Hercule a New York : film complet avec Arnold Schwarzenegger
Sorti en 1970, « Hercule à New York » marque les débuts cinématographiques d’Arnold Schwarzenegger, alors âgé de seulement 23 ans et déjà champion du monde de bodybuilding. Réalisé par Arthur Allan Seidelman, ce film fantastique et comique raconte l’histoire d’Hercule, lassé de sa vie sur le mont Olympe, qui décide de descendre sur Terre pour découvrir New York. Malgré un budget modeste et une production chaotique, le film est aujourd’hui considéré comme un objet culte, autant pour ses défauts que pour son statut de premier rôle au cinéma de la future star hollywoodienne.
Un synopsis simple, une réalisation audacieuse L’intrigue est aussi basique qu’efficace : Hercule, s’ennuyant parmi les dieux, supplie son père Zeus de le laisser explorer le monde des mortels. Après un accident provoqué par un éclair de Zeus, il se retrouve projeté à New York. Là, il affronte des gangsters, tombe amoureux, et tente de s’adapter à la vie moderne, avec des résultats souvent comiques. Le film mêle mythologie grecque, scènes de combat improvisées et gags involontaires, le tout sur fond de musique répétitive et d’effets spéciaux rudimentaires. Les décors de l’Olympe, réduits à quelques colonnes et toges dans un jardin public, ainsi que la scène mythique de l’ours échappé du zoo (un acteur dans un costume plus que sommaire), sont devenus légendaires parmi les amateurs de nanars.

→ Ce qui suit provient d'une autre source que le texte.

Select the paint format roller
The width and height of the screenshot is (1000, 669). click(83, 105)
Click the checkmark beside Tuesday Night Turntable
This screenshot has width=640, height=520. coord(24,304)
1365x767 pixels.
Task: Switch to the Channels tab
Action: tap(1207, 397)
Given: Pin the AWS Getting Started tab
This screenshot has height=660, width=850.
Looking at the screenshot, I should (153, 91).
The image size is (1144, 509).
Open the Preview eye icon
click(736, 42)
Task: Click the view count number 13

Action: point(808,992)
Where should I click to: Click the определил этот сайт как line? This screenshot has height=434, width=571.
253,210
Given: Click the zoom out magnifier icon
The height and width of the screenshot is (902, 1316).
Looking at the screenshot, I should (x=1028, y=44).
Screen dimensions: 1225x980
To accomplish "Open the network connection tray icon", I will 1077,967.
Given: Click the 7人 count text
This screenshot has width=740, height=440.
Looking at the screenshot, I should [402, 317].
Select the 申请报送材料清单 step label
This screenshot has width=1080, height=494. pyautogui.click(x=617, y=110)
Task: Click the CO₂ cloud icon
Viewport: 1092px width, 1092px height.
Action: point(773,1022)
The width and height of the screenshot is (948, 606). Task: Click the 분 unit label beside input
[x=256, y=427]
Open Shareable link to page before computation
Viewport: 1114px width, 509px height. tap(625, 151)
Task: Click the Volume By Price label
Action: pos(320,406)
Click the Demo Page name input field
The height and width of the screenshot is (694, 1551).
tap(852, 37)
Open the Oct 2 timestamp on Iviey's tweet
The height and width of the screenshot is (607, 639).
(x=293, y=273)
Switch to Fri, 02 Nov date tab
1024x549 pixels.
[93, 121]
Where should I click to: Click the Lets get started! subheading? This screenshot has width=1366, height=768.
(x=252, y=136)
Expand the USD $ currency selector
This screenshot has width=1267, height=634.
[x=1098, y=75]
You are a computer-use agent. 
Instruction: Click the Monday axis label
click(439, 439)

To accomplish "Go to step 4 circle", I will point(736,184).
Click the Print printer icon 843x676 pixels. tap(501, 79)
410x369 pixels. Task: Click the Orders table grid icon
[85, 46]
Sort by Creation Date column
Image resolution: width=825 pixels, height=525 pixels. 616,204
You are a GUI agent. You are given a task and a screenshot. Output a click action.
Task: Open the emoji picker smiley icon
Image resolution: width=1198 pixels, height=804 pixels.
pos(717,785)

Schwarzenegger : un début difficile mais mémorable À l’époque, Schwarzenegger, crédité sous le nom d’ »Arnold Strong » en raison de son accent autrichien très marqué, était loin d’être l’acteur charismatique que le monde découvrira plus tard. Son jeu, maladroit et son doublage (sa voix originale a été remplacée en post-production) en font une cible facile pour les critiques. Pourtant, c’est précisément cette naïveté et cette énergie brute qui rendent son interprétation attachante. Le film a été tourné pour seulement 12 000 dollars, une somme dérisoire même pour l’époque, et Schwarzenegger a souvent exprimé son embarras face à ce projet, allant jusqu’à tenter d’acheter les négatifs pour le faire disparaître.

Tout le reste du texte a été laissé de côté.